- Records for processing -
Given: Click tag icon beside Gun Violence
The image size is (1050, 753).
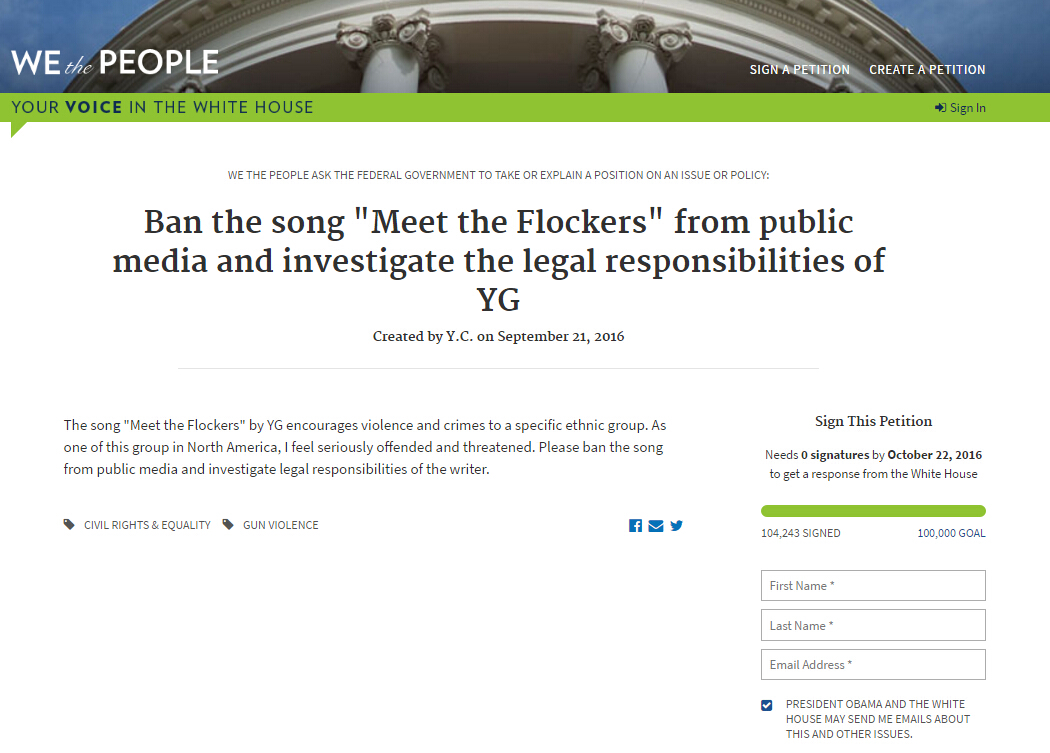Looking at the screenshot, I should tap(228, 524).
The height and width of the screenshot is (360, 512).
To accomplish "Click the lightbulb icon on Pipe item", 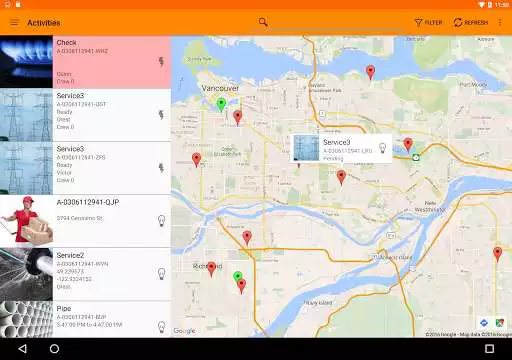I will 161,327.
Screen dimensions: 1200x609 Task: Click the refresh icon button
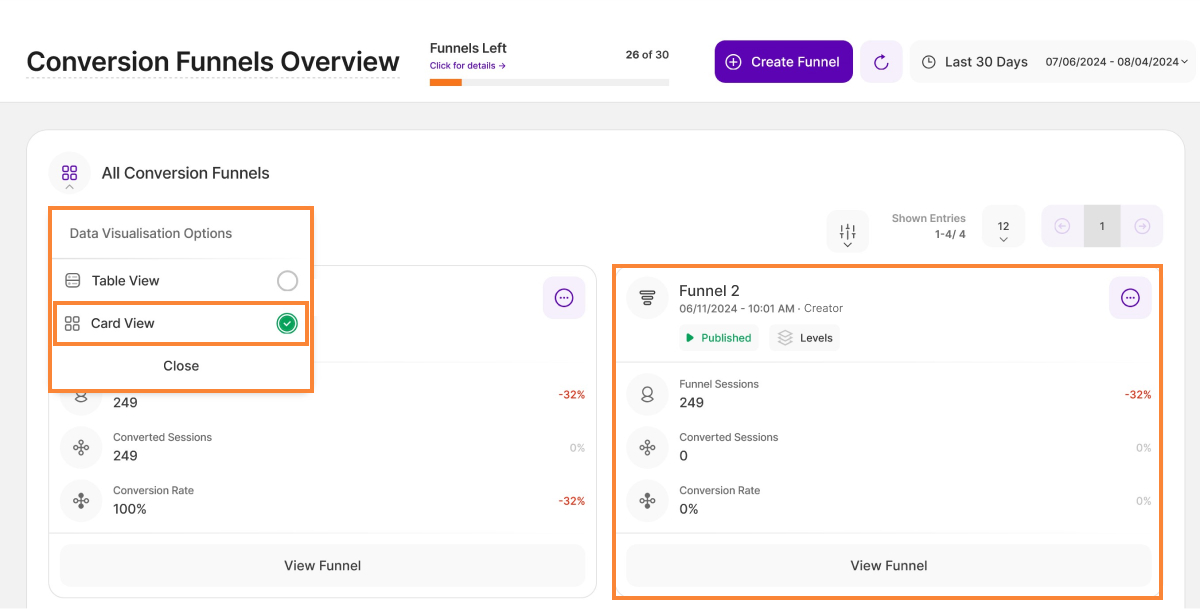coord(881,62)
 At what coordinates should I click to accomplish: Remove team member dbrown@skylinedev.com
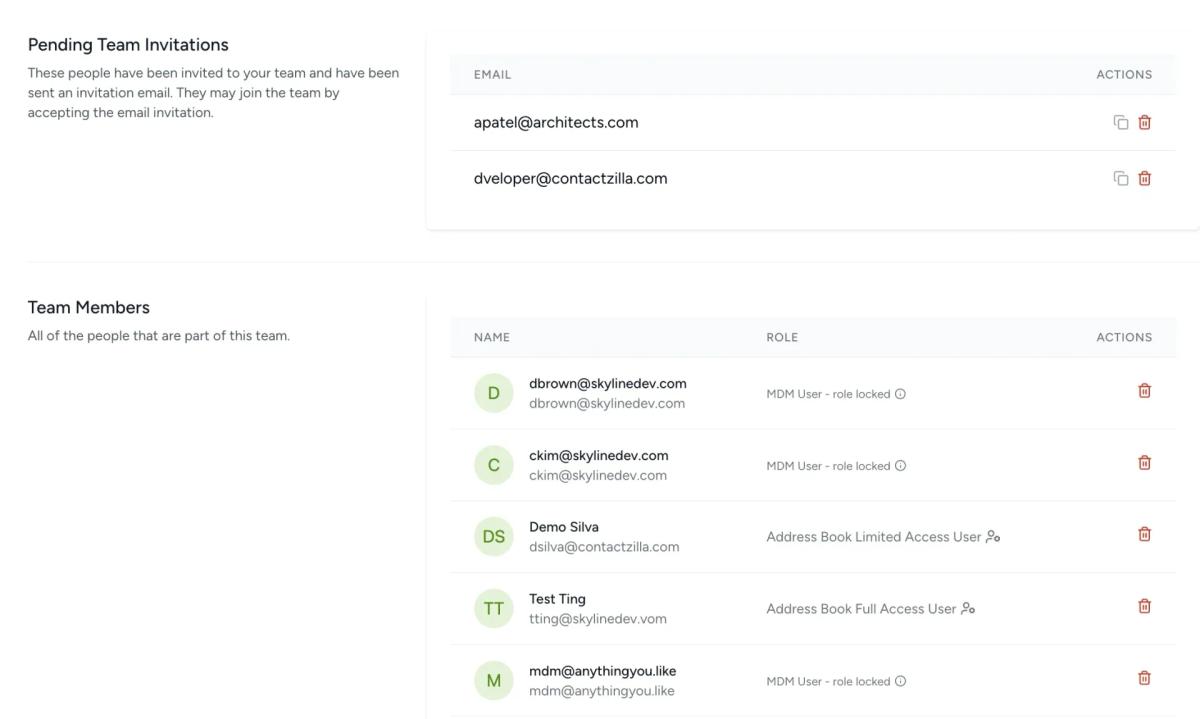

- What you need to do -
Could you copy out the items word for word, from the line containing "Screen dimensions: 1200x609" through the end of the items, both included, leaving out the pictures?

- Exercise solution -
Screen dimensions: 1200x609 Task: Click the refresh icon button
coord(881,62)
 At what coordinates should I click to accomplish: Remove team member dbrown@skylinedev.com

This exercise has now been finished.